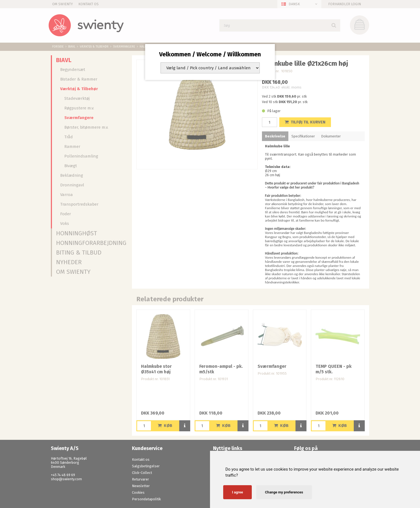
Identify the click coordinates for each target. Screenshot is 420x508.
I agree (237, 492)
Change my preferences (284, 492)
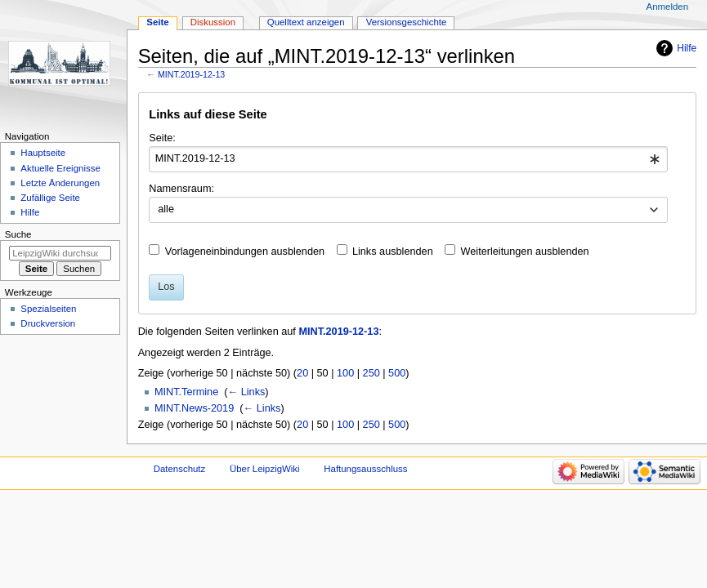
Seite (157, 22)
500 (396, 373)
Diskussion (213, 22)
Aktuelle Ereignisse (60, 168)
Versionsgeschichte (406, 22)
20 (302, 373)
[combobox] (408, 159)
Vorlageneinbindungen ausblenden (244, 252)
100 (345, 373)
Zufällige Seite (50, 198)
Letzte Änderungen (60, 183)
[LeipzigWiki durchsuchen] (60, 253)
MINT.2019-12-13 (191, 74)
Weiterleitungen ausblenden (525, 252)
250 (371, 373)
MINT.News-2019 (194, 408)
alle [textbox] (166, 209)
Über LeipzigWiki (265, 469)
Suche (18, 234)
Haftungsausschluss (365, 469)
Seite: (162, 138)
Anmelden (668, 7)
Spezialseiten (48, 309)
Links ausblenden (392, 252)
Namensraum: (181, 189)
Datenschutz (180, 469)
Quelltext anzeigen (306, 22)
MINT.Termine (186, 392)
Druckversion (47, 323)
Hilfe (687, 48)
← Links (246, 392)
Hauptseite (43, 153)
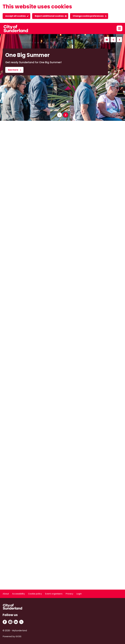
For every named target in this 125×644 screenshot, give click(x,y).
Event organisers (54, 594)
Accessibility (18, 594)
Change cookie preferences (88, 16)
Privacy (69, 594)
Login (79, 594)
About (6, 594)
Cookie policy (35, 594)
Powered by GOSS (12, 636)
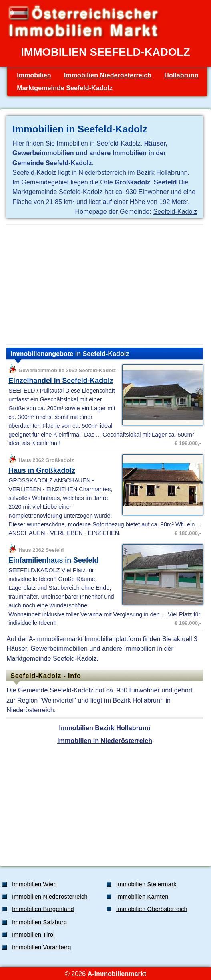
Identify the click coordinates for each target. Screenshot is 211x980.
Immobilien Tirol (33, 935)
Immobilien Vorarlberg (42, 947)
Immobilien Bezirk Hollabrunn (105, 728)
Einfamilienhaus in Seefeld (53, 560)
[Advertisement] (104, 285)
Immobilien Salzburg (39, 922)
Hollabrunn (181, 75)
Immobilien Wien (34, 884)
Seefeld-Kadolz (175, 211)
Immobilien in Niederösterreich (104, 741)
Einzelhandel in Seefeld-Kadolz (61, 381)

TASK INSTRUCTIONS:
Please rewrite all the items above, substituting "Wohnungen" for every "Immobilien" and keeping everything else the same. Leave out the pictures.

RESULT:
Identify the click coordinates for each target. Screenshot is 420x508.
I agree (237, 492)
Change my preferences (284, 492)
Seite (157, 22)
500 (396, 373)
Diskussion (213, 22)
Aktuelle Ereignisse (60, 168)
Versionsgeschichte (406, 22)
20 (302, 373)
[combobox] (408, 159)
Vorlageneinbindungen ausblenden (244, 252)
100 (345, 373)
Zufällige Seite (50, 198)
Letzte Änderungen (60, 183)
[LeipzigWiki durchsuchen] (60, 253)
MINT.2019-12-13 (191, 74)
Weiterleitungen ausblenden (525, 252)
250 (371, 373)
MINT.News-2019 (194, 408)
alle [textbox] (166, 209)
Über LeipzigWiki (265, 469)
Suche (18, 234)
Haftungsausschluss (365, 469)
Seite: (162, 138)
Anmelden (668, 7)
Spezialseiten (48, 309)
Links ausblenden (392, 252)
Namensraum: (181, 189)
Datenschutz (180, 469)
Quelltext anzeigen (306, 22)
MINT.Termine (186, 392)
Druckversion (47, 323)
Hilfe (687, 48)
← Links (246, 392)
Hauptseite (43, 153)
For every named target in this 125×644 screenshot, give click(x,y).
Event organisers (54, 594)
Accessibility (18, 594)
Change cookie preferences (88, 16)
Privacy (69, 594)
Login (79, 594)
About (6, 594)
Cookie policy (35, 594)
Powered by GOSS (12, 636)
Identify the click coordinates for each target. Screenshot is 211x980.
Wohnungen Tirol (33, 935)
Wohnungen Vorarlberg (42, 947)
Wohnungen Bezirk Hollabrunn (105, 728)
Einfamilienhaus in Seefeld (53, 560)
[Advertisement] (104, 285)
Wohnungen Salzburg (39, 922)
Hollabrunn (181, 75)
Wohnungen Wien (34, 884)
Seefeld-Kadolz (175, 211)
Wohnungen in Niederösterreich (104, 741)
Einzelhandel in Seefeld-Kadolz (61, 381)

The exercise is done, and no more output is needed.